UN Secretary-General Ban Ki-moon says rocket attacks on Israel must stop.

Convoy of UN chief Ban Ki-moon in Gaza 390 (photo credit: Yoni Reif)
Convoy of UN chief Ban Ki-moon in Gaza 390
(photo credit: Yoni Reif)
GAZA CITY – Dozens of Palestinians threw shoes, sticks and stones at UN Secretary- General Ban Ki-moon’s convoy as it crossed into the Gaza Strip on Thursday, protesting against what they saw as a slight against Palestinians jailed in Israel.
No one was injured during the hostile welcome and the vehicles, which crossed into the Hamas-ruled territory from southern Israel, pushed through the crowd and sped away.
Ban is visiting the region to try to restart long-stalled Israeli-Palestinian peace talks.
“I thank the people of Gaza for the warm welcome,” he told a news conference, provoking laughter among local journalists. “I met many people who were waiting for me at the entrance.”
He went to say that he had sympathy for the complaints of people in Gaza: “I fully share their concern and frustration,” he said. “This is why I am here for the third time.
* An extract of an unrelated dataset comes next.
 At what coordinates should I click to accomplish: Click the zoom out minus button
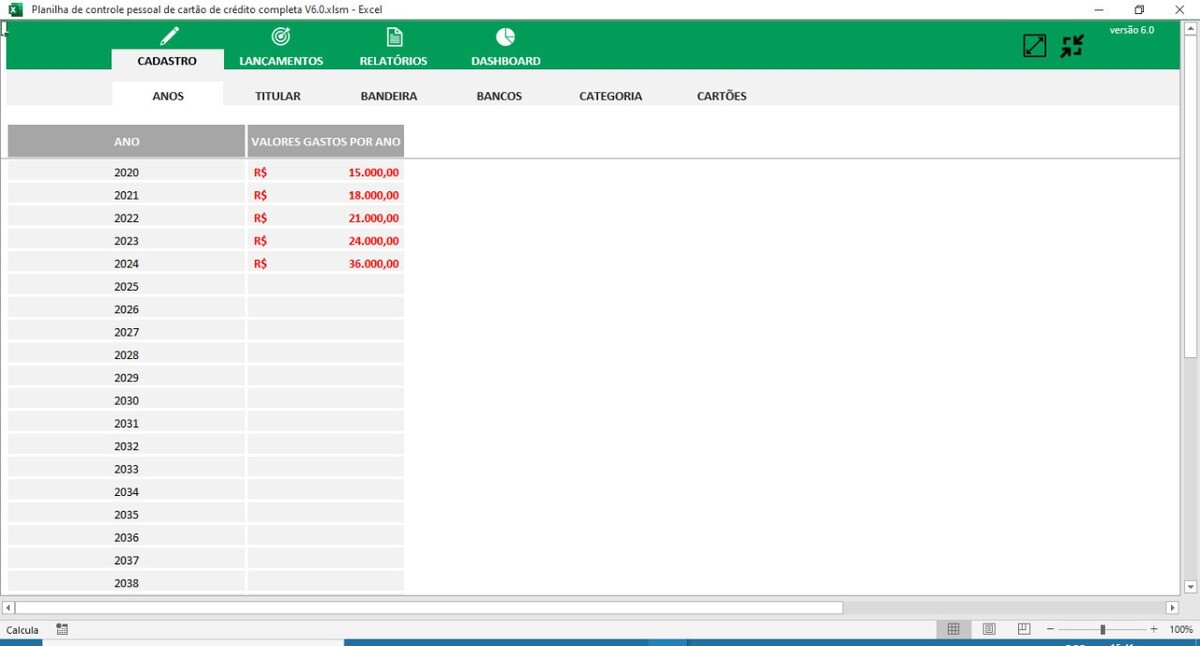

This is a very dire economic, social, humanitarian problem.”
Ban again called on Israel to lift all restrictions on the Gaza Strip and urged Israel and the Palestinians to keep the peace process alive.
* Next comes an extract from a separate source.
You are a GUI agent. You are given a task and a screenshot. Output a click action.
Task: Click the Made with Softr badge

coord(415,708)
“The leaders of the two parties are committed to continue these negotiations. There are still concerns and lack of mutual trust, but I am hopeful that this dialogue will continue in a sustainable way,” he said.
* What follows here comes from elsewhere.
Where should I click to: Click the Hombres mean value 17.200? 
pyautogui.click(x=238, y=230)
Israel should “provide some goodwill gestures as a way of confidence-building measures,” Ban said, echoing pressure on Prime Minister Binyamin Netanyahu from the United States and European Union.
“I would urge the people from Gaza to stop firing rockets into the Israeli side. Indiscriminate killing of people, civilians, is not acceptable, for whatever reasons. Likewise Israelis should fully guarantee the freedom, human rights and decent life and dignity of the Palestinian people.”
Eight rockets were fired into Israel on the eve of Ban’s visit, the IDF said.
Many of those who protested as his UN convoy passed were family members of Palestinians being held in Israeli prisons. They hit the vehicles with signs bearing slogans accusing Ban of bias toward Israel and of refusing to meet the relatives of Palestinian prisoners.
Following his visit to Gaza, Ban went to the Sapir Academic College near Sderot, and said he knows that “fear and missile attacks from Gaza continue to disrupt daily life for hundreds of thousands of people around here, in this region.” He said that the way people in the western Negev were living, thinking “constantly about where the nearest shelter is,” was not the way “anyone, anywhere, should have to live.”
“Nothing justifies the indiscriminate firing of rockets and mortars into Israel,” he said. “It is completely unacceptable to target and terrorize citizens on a near-daily basis. It must stop. Any such attack must be condemned.”